Dennoch ist es sinnvoll, die jetzt bereitgestellten Finanzen auch zu nutzen. Die daraus resultierenden Angebote müssen dabei, anders als letztes Jahr, für jede*n barrierefrei zugänglich sein und durch Schulsozialarbeiter*innen, Sonderpädagog*innen und Schulpsycholog*innen unterstützt werden. Ansonsten werden Ungleichheiten zum Nachteil von Behinderten, Schüler*innen aus Förderschulen und aus ärmeren Elternhäusern, die durch die Pandemie gewachsen sind, auch in diesem Nachholprogramm verstärkt. Stattdessen sollten die Fördermittel so genutzt werden, dass sie genau dieser Benachteiligung entgegenwirken.
Die Priorisierung dieser Programme darf dabei nicht in der Aufarbeitung von Lernlücken liegen. Schüler*innen leiden massiv unter der Isolation und dem enormen Leistungsdruck, der trotz Pandemie von der Landesregierung aufrecht gehalten wird.
Gleichzeitig nimmt häusliche Gewalt – sei sie physisch oder psychisch – zu.
Diese Situation gilt es mit höchster Priorität aufzuarbeiten. Schüler*innen müssen die Möglichkeit bekommen, ihre Erlebnisse und Sorgen der Zeit in der Isolation anzusprechen und zu verarbeiten. Wenn diese Voraussetzungen gegeben sind, kann im Anschluss über die verpassten Inhalte bzw. Lernlücken gesprochen werden, vorher führt der exzessive Fokus der Landesregierung auf Inhalte nur zu weiterer Unsicherheit und psychischer Belastung. Aus diesem Grund müssen sich Förderprogramme in den Ferien auch zuerst der seelischen Gesundheit widmen!
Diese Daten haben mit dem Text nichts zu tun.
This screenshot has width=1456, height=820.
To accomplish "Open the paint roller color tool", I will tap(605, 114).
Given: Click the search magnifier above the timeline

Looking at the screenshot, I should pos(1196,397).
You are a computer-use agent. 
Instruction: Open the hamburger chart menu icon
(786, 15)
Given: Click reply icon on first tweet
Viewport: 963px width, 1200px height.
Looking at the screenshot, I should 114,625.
Zudem muss der Umgang mit dem “Abbau von Lernrückständen” generell sehr kritisch betrachtet werden, da es unter allen Umständen zu verhindern gilt, dass Schüler*innen mit Nachteilen zu rechnen haben, wenn sie diese Angebote nicht wahrnehmen.
“Das Konzept sieht vor, dass Schüler*innen, die ohnehin seit Beginn der Pandemie unter enormen psychischen Belastungen die Versäumnisse der Bildungspolitik ausgleichen müssen, Lernlücken in ihrer stark strapazierten Freizeit füllen sollen.”, kritisiert Samuel Bielak aus dem Vorstand der LSV NRW. “Wir fordern, dass die relevanten Lernlücken aller Schüler*innen im Schulunterricht gefüllt werden, sodass kein weiterer Leistungsdruck entsteht. Es ist keine direkte Verpflichtung zur Teilnahme an den geplanten Angeboten vorgesehen, dementsprechend darf die schulische Laufbahn auch nicht abhängig von der Teilnahme an diesen Veranstaltungen sein.”, so Bielak weiter.
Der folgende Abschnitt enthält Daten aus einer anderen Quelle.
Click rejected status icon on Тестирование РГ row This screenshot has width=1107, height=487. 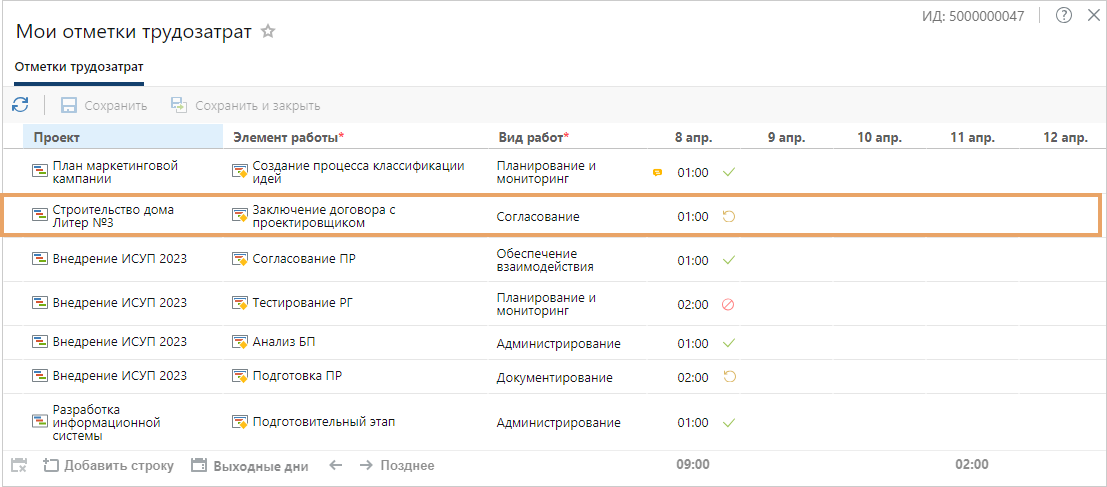(728, 304)
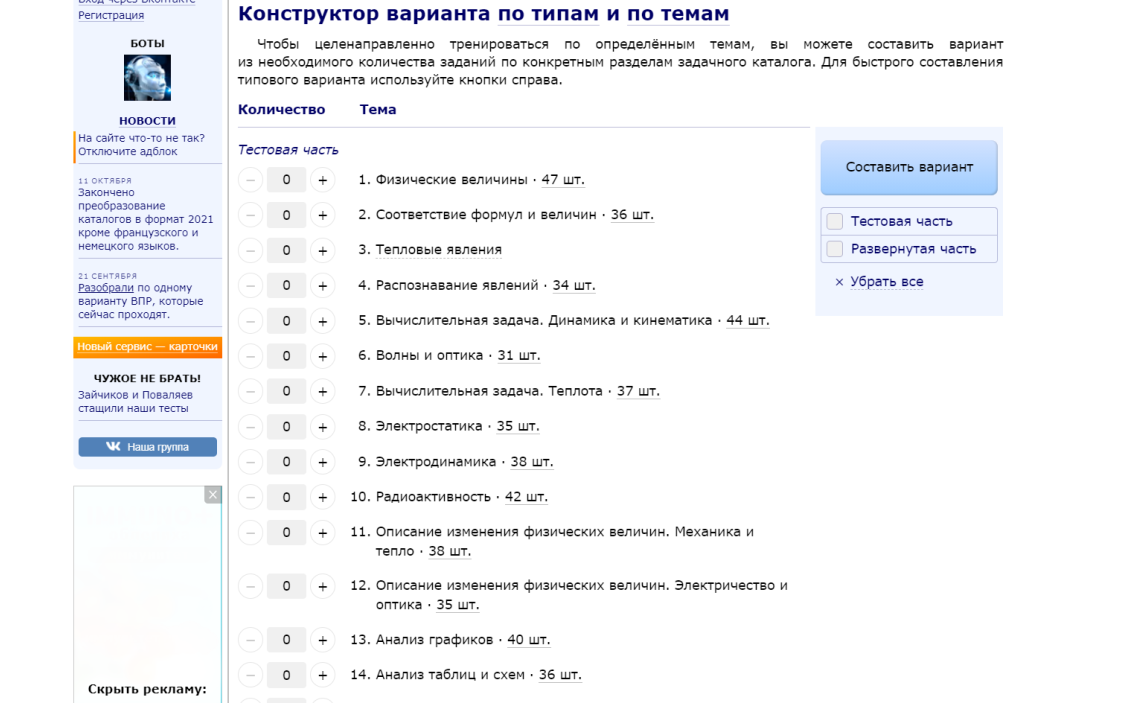This screenshot has height=703, width=1139.
Task: Click the bot avatar image
Action: pyautogui.click(x=147, y=78)
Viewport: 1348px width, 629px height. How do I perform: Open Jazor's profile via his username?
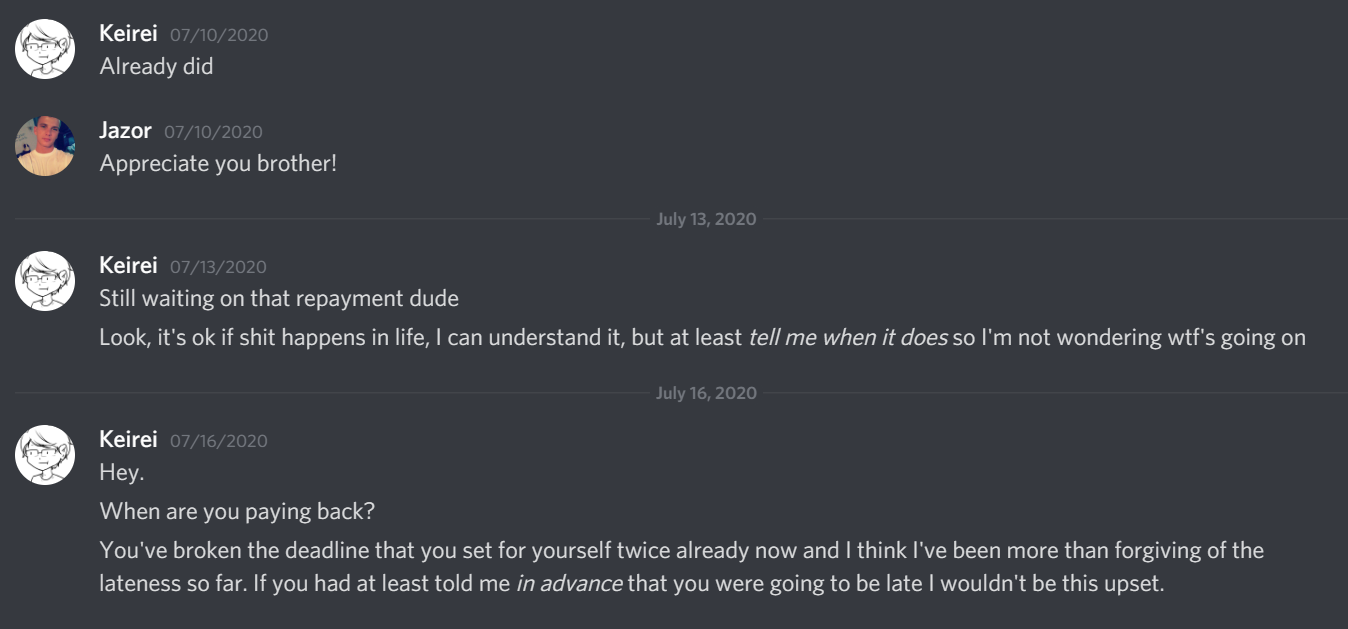click(126, 130)
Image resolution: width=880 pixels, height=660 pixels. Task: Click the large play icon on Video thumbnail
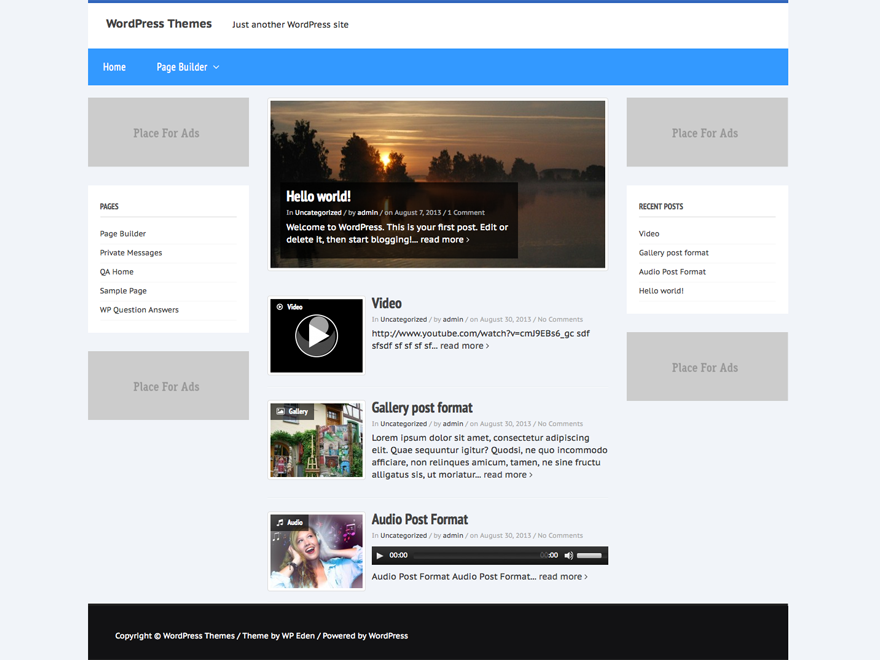[316, 336]
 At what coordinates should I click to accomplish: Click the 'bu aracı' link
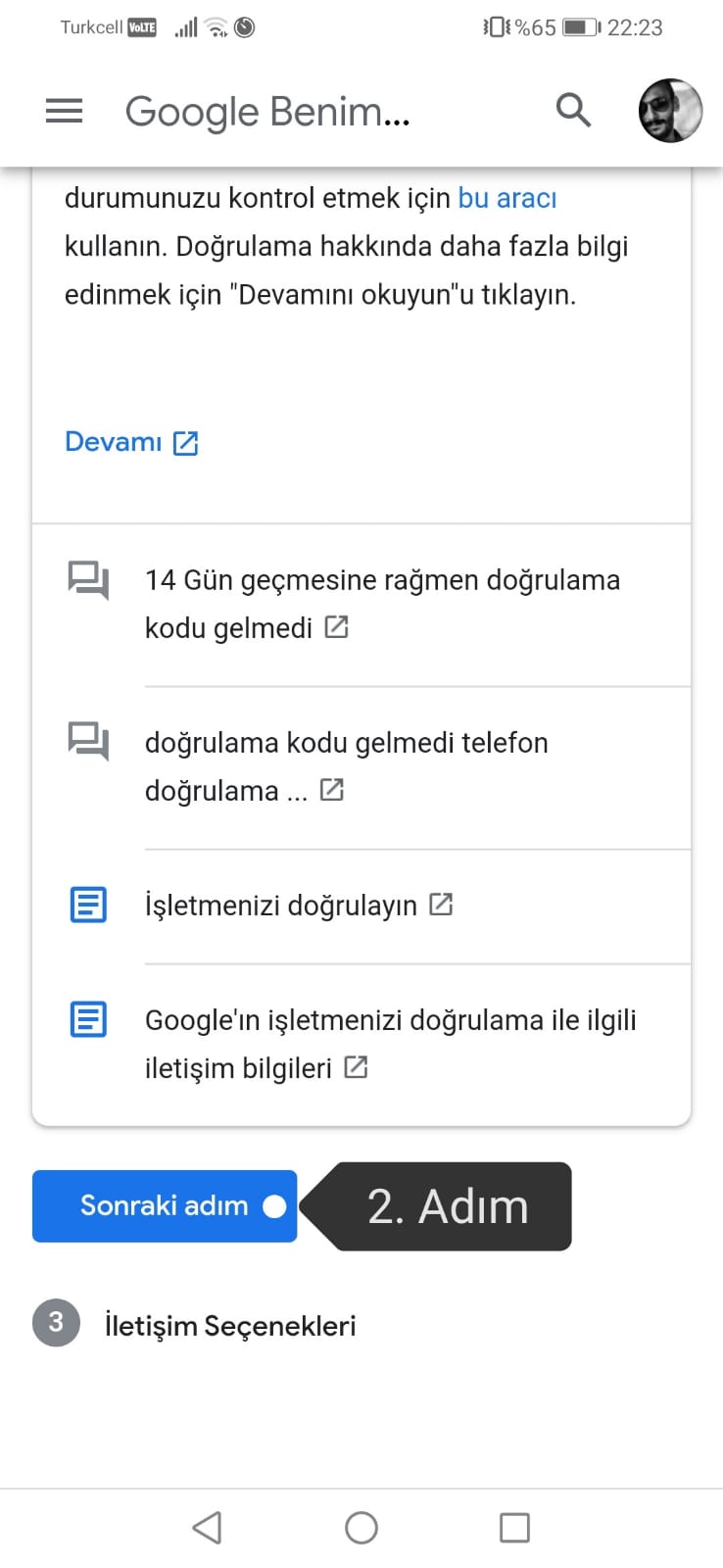click(506, 198)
Um diese Lernlücken in der begrenzten Schulzeit füllen zu können, braucht es dabei eine Reduzierung der Inhalte. “Wir müssen uns von dem menschenfeindlichen, ideologisch motivierten Irrsinn mit dem Aufholen verabschieden. Die Pandemie existiert nun mal und anstatt zu versuchen, Schüler*innen noch mehr zu belasten und ihnen die gleichen Inhalte in einer noch kürzeren Zeit zu vermitteln, sollten wir anfangen zu überlegen, welche Inhalte relevant sind und welche aus den Prüfungen verschwinden müssen.”, fordert Julius van der Burg, ebenfalls aus dem Vorstand der LSV NRW. “Das Bildungssystem muss sich an die Schüler*innen anpassen – nicht die Schüler*innen an das Bildungssystem!”, fasst van der Burg die Forderungen der LSV NRW zusammen.